Conclusion : accepter l’incertitude pour réussir notre produit

Les projets de deep learning sont intrinsèquement probabilistes. Ils requièrent de définir précisément les problèmes à résoudre pour vos utilisateurs, et de développer une culture de l’expérimentation, au sein de laquelle l’erreur est permise et permet d’apprendre.

Pour autant, dans le monde réel, les produits doivent être livrés et le temps de recherche n’est pas illimité : il convient donc de se fixer une limite de temps de R&D et d’exploration.

Si les projets de deep learning comportent des risques, les résultats peuvent largement récompenser cette capacité à prendre des risques. Pour citer le fondateur d’Amazon : "si vous ne faites que des choses dont vous connaissez la réponse à l'avance, votre entreprise disparaîtra".

Cette incertitude renforce le besoin de travailler sur des problèmes qui importent vraiment, pour votre entreprise ou vos clients. Si le résultat final apporte un avantage compétitif sur le marché ou améliore l’environnement de travail de vos salariés, alors il vaut probablement la peine d’investir. Et si les projets de deep learning sont intrinsèquement probabilistes, mieux comprendre leurs enjeux est une bonne manière de maximiser vos chances de gain.

→ DONNÉES EXTRAITES
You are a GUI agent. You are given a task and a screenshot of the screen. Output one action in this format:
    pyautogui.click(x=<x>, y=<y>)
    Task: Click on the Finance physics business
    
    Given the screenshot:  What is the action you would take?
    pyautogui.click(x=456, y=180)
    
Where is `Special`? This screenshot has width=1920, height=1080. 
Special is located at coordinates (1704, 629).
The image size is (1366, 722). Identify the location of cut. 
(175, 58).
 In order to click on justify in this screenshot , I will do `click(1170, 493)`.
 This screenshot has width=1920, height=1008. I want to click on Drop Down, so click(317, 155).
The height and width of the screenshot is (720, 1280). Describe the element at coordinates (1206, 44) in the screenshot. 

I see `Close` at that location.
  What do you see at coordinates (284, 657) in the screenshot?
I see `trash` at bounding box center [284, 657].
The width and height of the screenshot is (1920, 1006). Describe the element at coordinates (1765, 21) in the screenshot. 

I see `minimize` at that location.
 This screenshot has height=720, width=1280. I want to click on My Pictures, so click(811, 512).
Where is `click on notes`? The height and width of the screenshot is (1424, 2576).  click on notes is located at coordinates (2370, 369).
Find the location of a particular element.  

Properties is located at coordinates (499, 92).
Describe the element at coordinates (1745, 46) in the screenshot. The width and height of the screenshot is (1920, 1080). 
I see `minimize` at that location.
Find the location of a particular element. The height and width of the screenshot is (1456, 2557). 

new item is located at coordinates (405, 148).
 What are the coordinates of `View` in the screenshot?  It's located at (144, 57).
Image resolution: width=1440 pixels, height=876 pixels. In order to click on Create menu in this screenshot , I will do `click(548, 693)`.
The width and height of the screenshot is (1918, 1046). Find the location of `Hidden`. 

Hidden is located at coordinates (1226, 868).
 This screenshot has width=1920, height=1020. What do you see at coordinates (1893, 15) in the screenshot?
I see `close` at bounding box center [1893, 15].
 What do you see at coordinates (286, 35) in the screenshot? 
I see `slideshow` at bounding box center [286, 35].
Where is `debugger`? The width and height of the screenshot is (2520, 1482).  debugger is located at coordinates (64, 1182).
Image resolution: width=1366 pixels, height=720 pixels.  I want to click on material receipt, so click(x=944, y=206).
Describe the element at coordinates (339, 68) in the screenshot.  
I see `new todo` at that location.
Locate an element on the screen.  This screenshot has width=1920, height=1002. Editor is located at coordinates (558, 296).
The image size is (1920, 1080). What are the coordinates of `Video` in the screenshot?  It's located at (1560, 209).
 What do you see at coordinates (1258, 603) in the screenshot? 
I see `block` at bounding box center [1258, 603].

→ CONSIGNE DE TRAVAIL
Citez fidèlement le passage du texte sur les projets de deep learning compris entre « Cette incertitude renforce » et « chances de gain. », ces deux bornes incluses. Appuyez-vous uniquement sur le texte.

→ RÉPONSE ATTENDUE
Cette incertitude renforce le besoin de travailler sur des problèmes qui importent vraiment, pour votre entreprise ou vos clients. Si le résultat final apporte un avantage compétitif sur le marché ou améliore l’environnement de travail de vos salariés, alors il vaut probablement la peine d’investir. Et si les projets de deep learning sont intrinsèquement probabilistes, mieux comprendre leurs enjeux est une bonne manière de maximiser vos chances de gain.